Mathematical Foundations of Monte Carlo Methods

Distributed under the terms of the CC BY-NC-ND 4.0 License.

  1. A Quick Introduction to Monte Carlo Methods
  2. Random Variables and Probability
  3. Probability Distribution: Part 1
  4. Probability Properties
  5. Introduction to Statistics
  6. Expected Value
  7. Variance and Standard Deviation
  8. Probability Distribution: Part 2
  9. Sampling Distribution
  10. Probability Density Function (PDF) and Cumulative Distribution Function (CDF)
  11. Expected Value of the Function of a Random Variable: Law of the Unconscious Statistician
  12. The Inverse Transform Sampling Method
  13. Estimators

Probability Density Function (PDF) and Cumulative Distribution Function (CDF)

Reading time: 12 mins.

The concepts of PDF (probability density function) and CDF (cumulative distribution function) are very important in computer graphics. Because they are so important, they shouldn't be buried into a very long lesson on Monte Carlo methods, but we will use them in the next coming chapters, and thus, they need to be introduced at this point in the lesson. If you are serious about rendering and shading (from a programming point of view), this is a chapter we recommend you read carefully. We are likely to refer to this page quite often and even re-introduce those concepts in other lessons, to give them more visibility.

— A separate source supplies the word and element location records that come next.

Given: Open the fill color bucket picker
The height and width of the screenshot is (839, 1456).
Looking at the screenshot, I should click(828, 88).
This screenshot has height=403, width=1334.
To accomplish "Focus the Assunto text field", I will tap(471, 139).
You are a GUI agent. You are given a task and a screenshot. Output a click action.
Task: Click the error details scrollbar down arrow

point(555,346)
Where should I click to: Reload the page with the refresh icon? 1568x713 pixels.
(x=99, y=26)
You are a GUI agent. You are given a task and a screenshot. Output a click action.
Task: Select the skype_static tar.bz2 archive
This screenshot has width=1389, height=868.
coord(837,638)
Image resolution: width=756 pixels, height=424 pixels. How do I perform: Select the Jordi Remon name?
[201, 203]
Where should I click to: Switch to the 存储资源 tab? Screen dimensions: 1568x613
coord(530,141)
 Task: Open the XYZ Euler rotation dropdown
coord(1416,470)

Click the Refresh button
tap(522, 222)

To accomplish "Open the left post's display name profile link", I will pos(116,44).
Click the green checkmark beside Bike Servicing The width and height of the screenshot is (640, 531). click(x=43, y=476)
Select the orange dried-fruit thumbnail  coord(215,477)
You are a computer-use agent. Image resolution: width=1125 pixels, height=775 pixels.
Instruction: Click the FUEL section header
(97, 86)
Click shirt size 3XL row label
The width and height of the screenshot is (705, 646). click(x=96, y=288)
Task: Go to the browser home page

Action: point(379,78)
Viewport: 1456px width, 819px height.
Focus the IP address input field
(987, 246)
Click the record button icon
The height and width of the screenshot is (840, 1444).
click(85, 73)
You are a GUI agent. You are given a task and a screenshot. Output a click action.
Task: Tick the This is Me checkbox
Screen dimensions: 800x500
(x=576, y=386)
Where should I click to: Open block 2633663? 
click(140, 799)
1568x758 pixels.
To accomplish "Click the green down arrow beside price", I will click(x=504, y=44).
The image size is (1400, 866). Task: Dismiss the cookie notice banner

The Probability Distribution Function or PDF

In the previous chapters, we already introduced the concept of probability distribution. In short, a probability distribution assigns a probability to each possible outcome of a random experiment. We also suggested that a random variable could either be discrete or continuous. The number you get from throwing a die is an example of a discrete random variable and the amount of rain falling in London is an example of a continuous random variable (the amount of water falling at any given time can be measured of course, but this number can be anywhere within a given range while in the case of a dice, it can only take on a fixed value, either 1, 2, 3, 4, 5 or 6).

Figure 1: example of a probability mass function (top) and a probability density function (bottom). One can be used to define a discrete probability distribution while the latter is used to define a continuous probability distribution.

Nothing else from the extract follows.